Saved data entries:
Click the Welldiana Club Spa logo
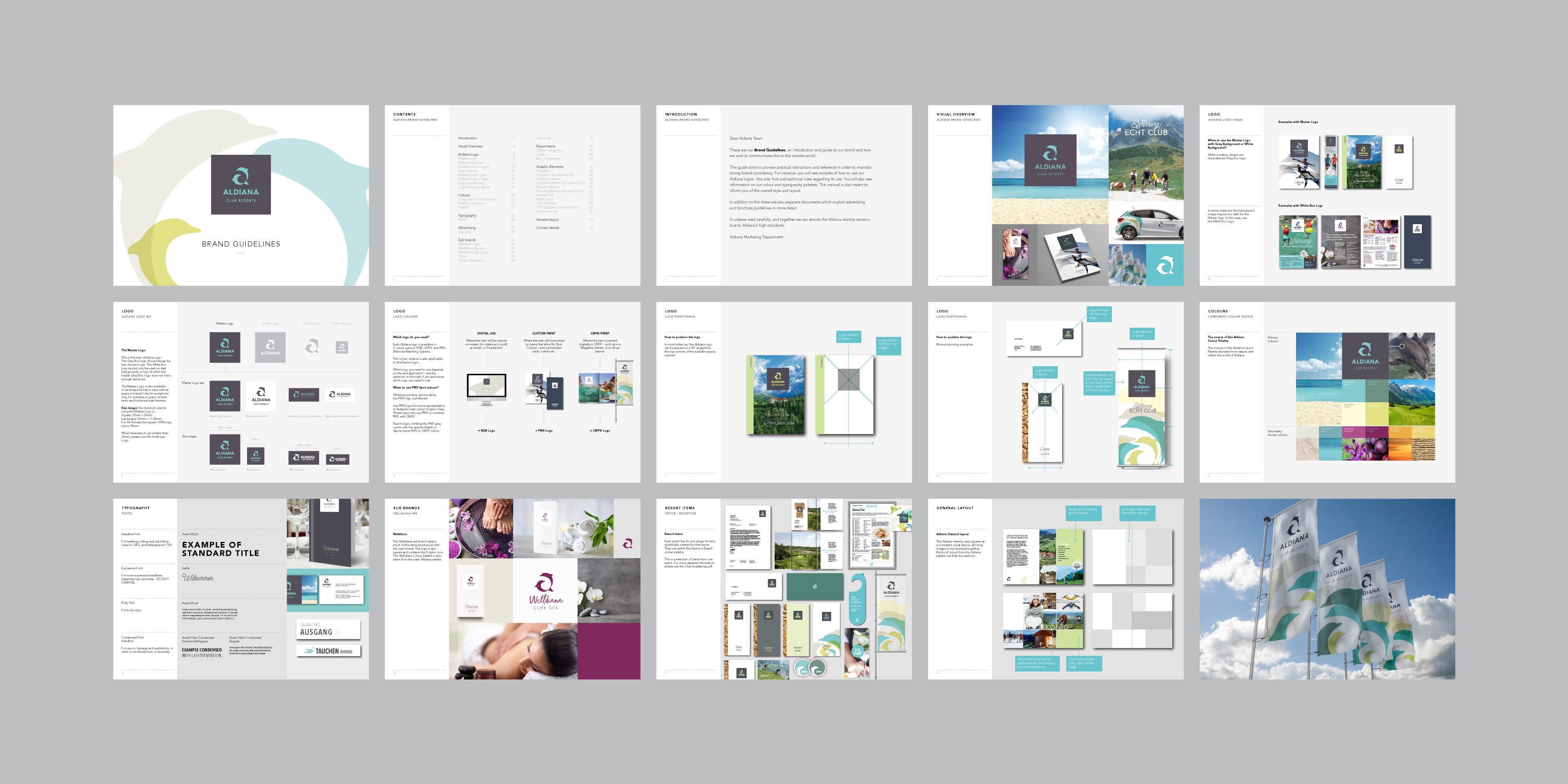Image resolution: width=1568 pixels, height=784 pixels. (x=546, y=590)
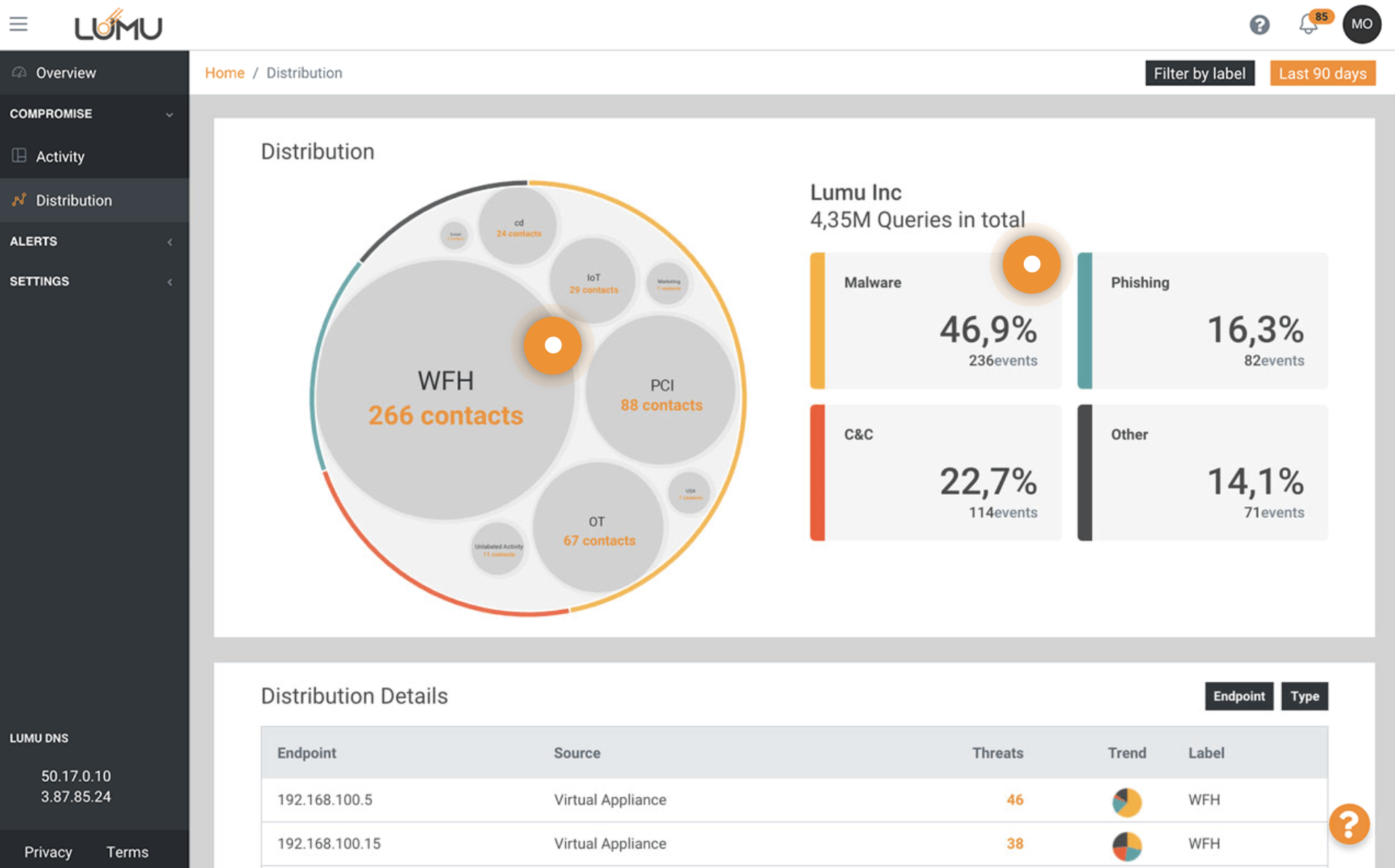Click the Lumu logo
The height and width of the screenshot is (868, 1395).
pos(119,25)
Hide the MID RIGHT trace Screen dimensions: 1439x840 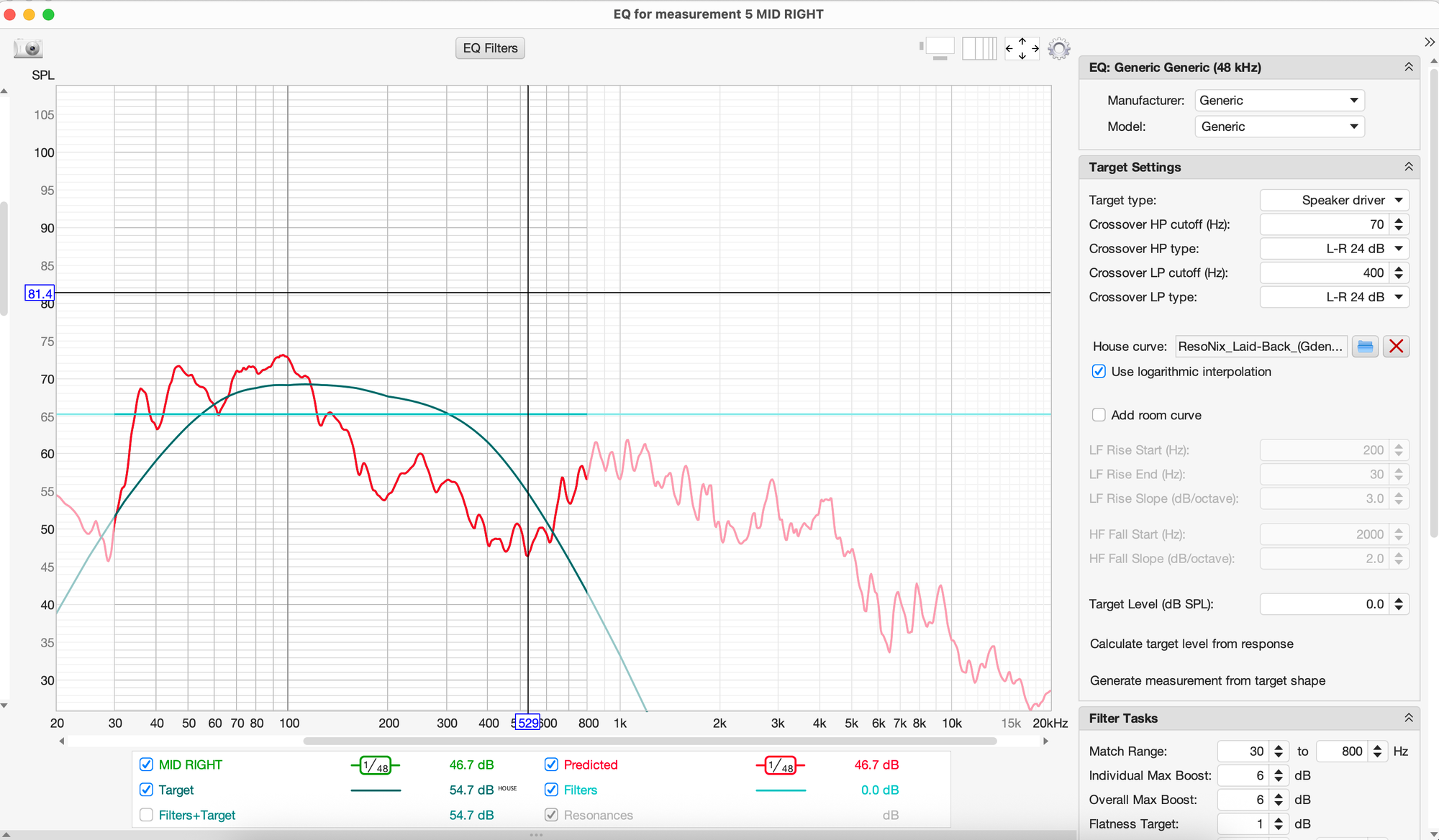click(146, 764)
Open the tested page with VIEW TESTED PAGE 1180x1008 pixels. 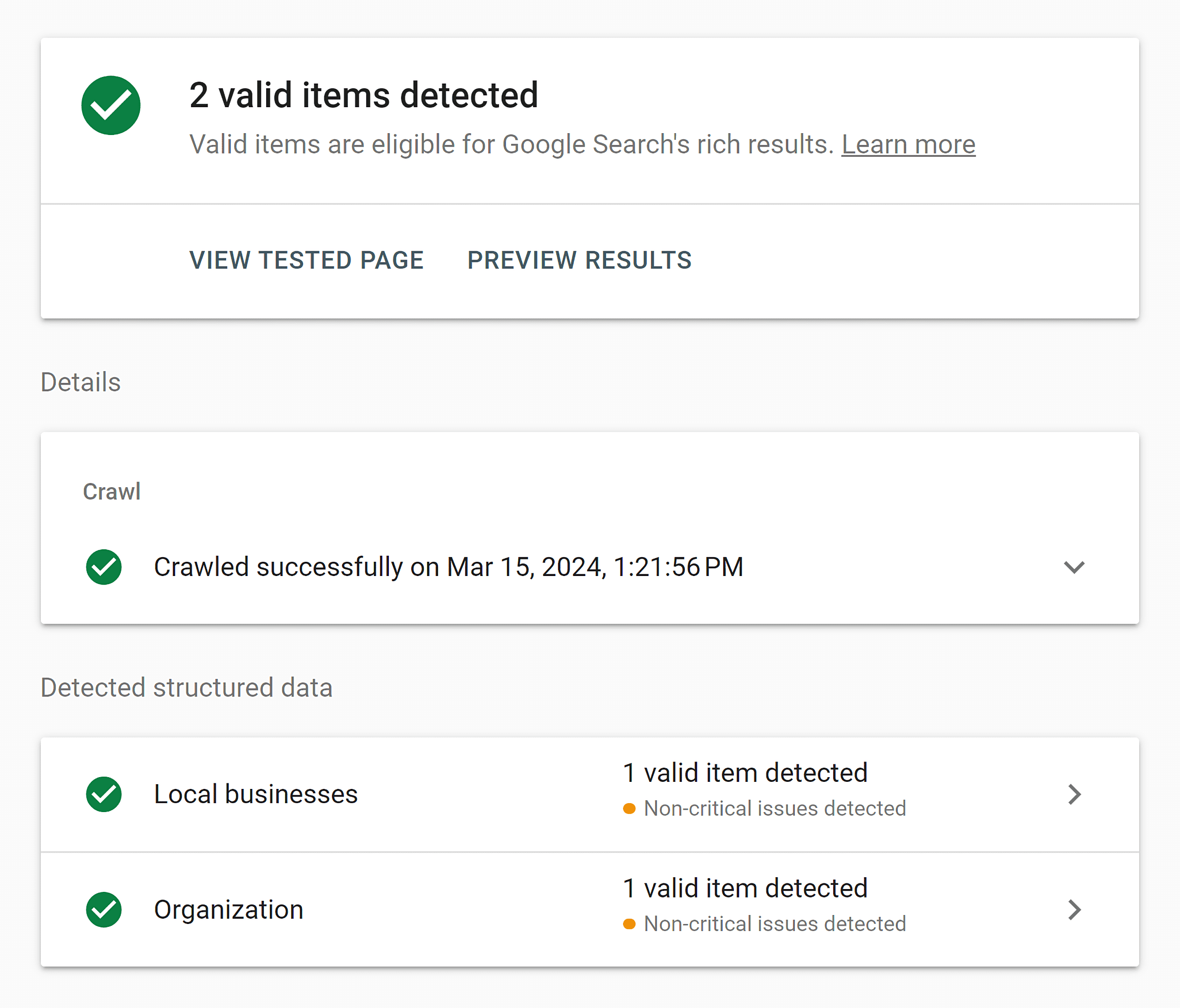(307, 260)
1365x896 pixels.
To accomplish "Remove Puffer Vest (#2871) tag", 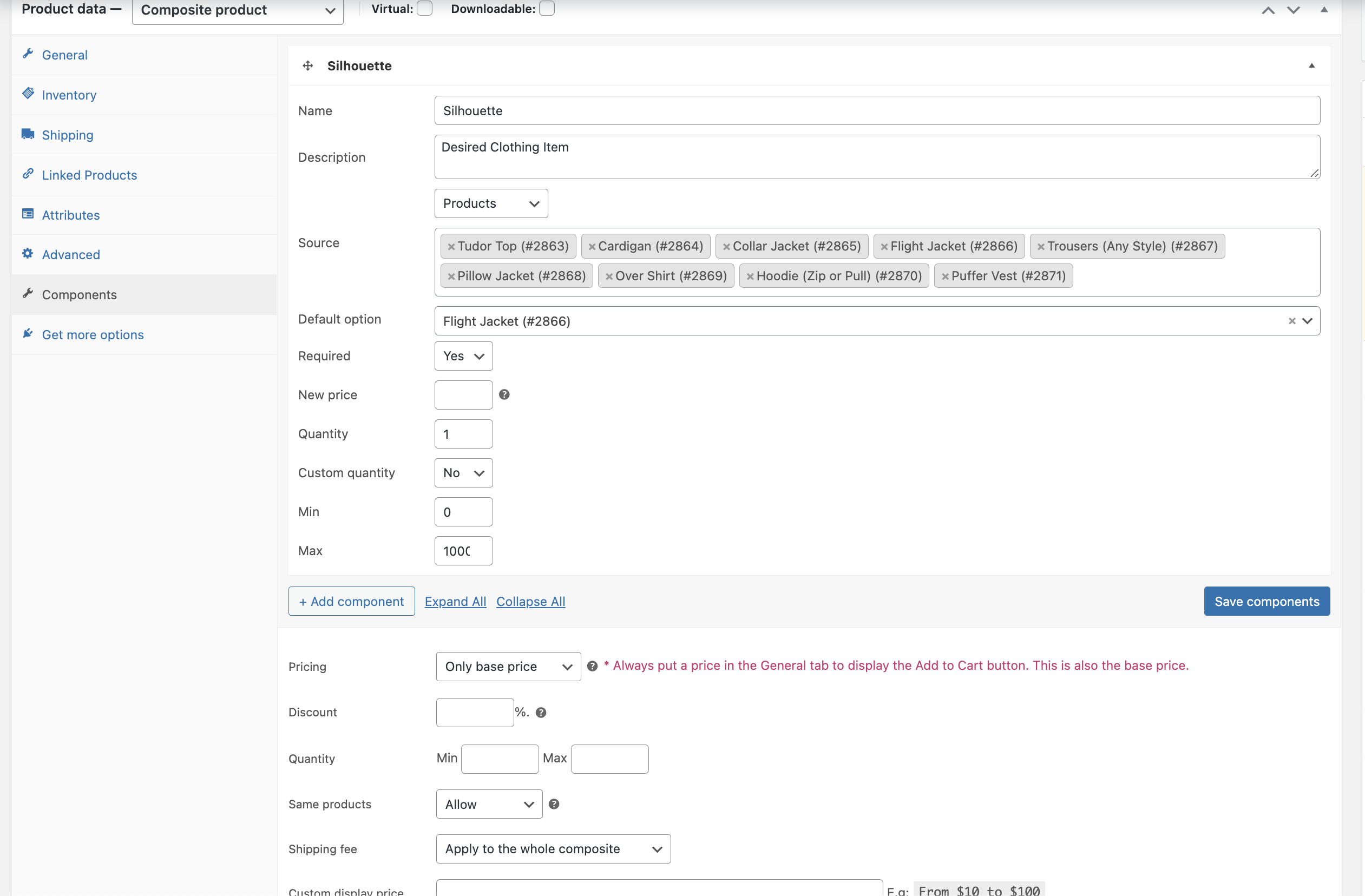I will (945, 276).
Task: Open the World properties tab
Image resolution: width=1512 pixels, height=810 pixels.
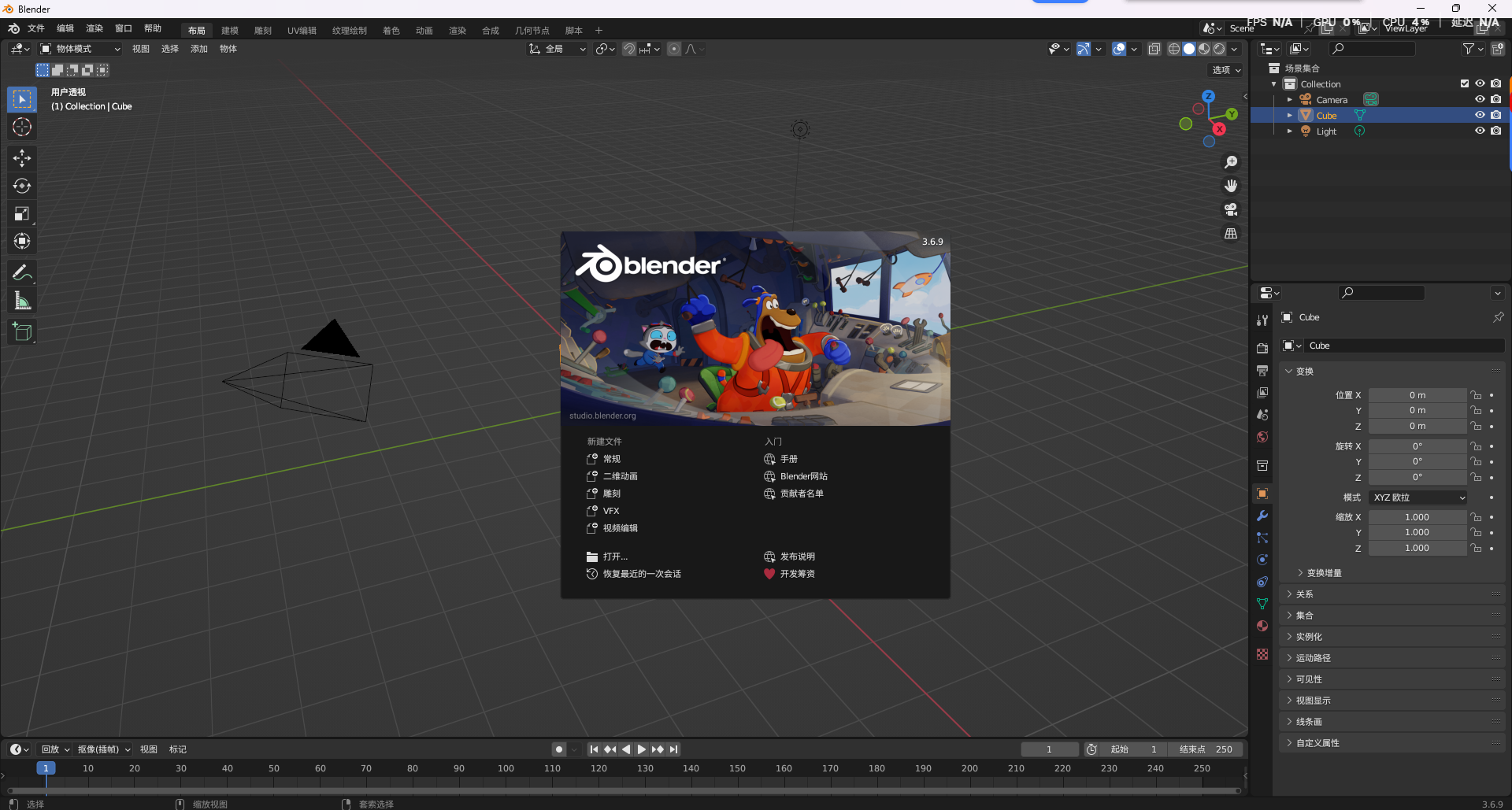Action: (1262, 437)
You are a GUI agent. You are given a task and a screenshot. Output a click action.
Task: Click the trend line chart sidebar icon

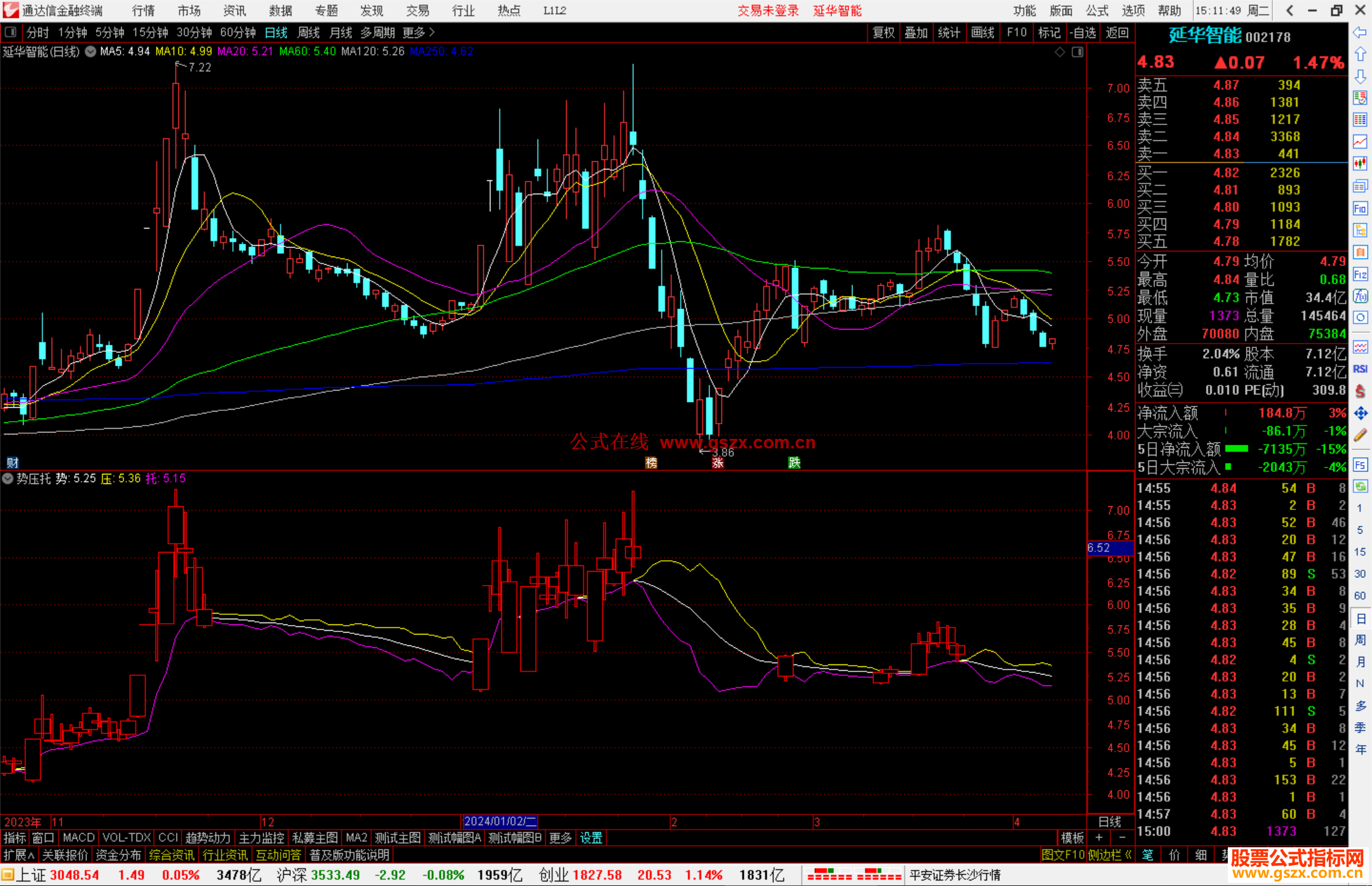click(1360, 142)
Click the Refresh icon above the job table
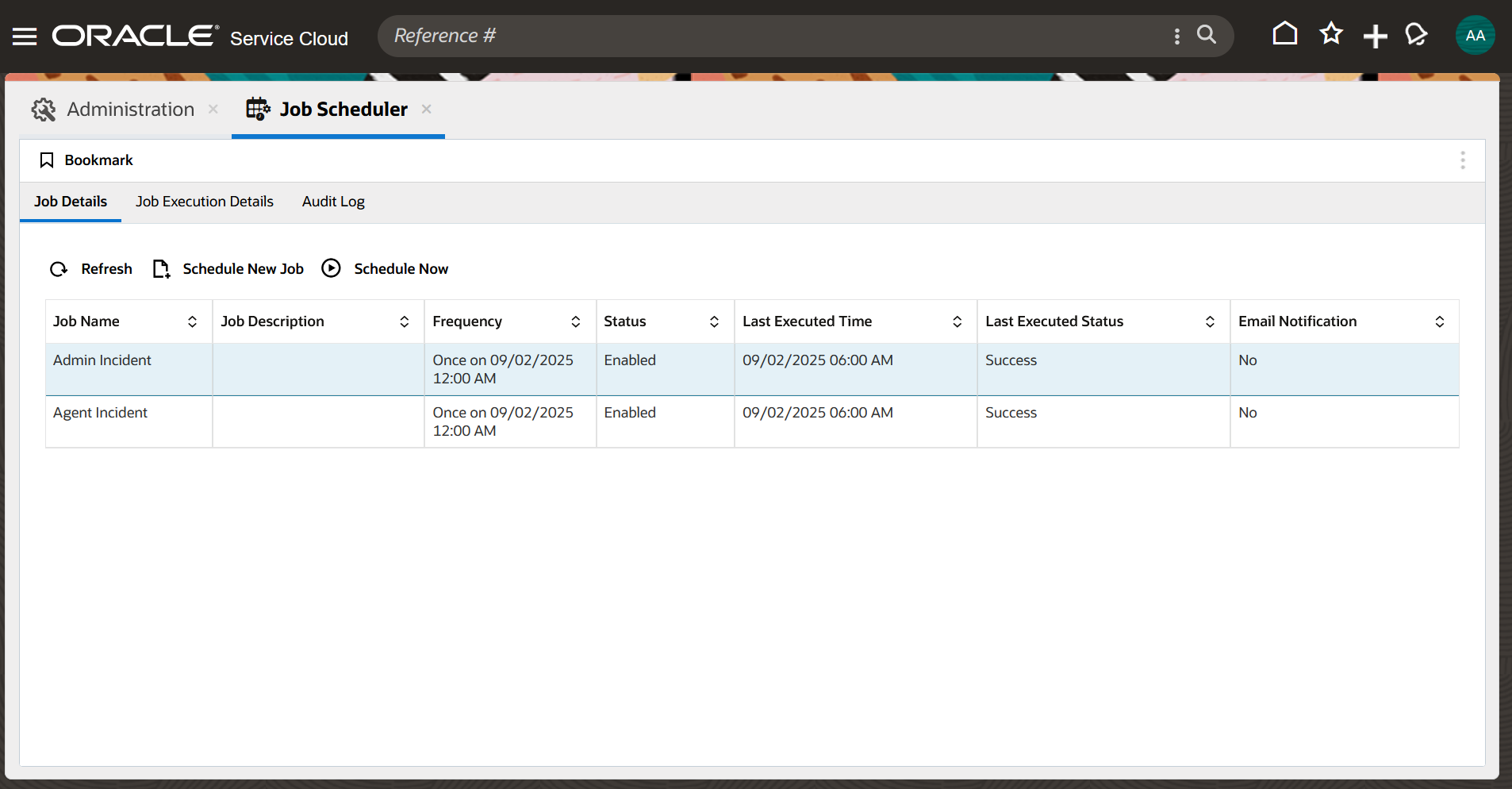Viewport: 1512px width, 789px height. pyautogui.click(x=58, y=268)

- TASK STATEMENT -
All lines from the one containing "Task: Open the World properties tab" to the last line of the data above, both included, should be printed exactly, and the pictures should not appear.

- ANSWER TO THE EXERCISE -
Task: Open the World properties tab
Image resolution: width=1512 pixels, height=810 pixels.
Action: (1262, 437)
You are a GUI agent. You are given a task and a screenshot. Output a click action.
Task: Click the trend line chart sidebar icon

click(1360, 142)
Click the Refresh icon above the job table
Viewport: 1512px width, 789px height. pyautogui.click(x=58, y=268)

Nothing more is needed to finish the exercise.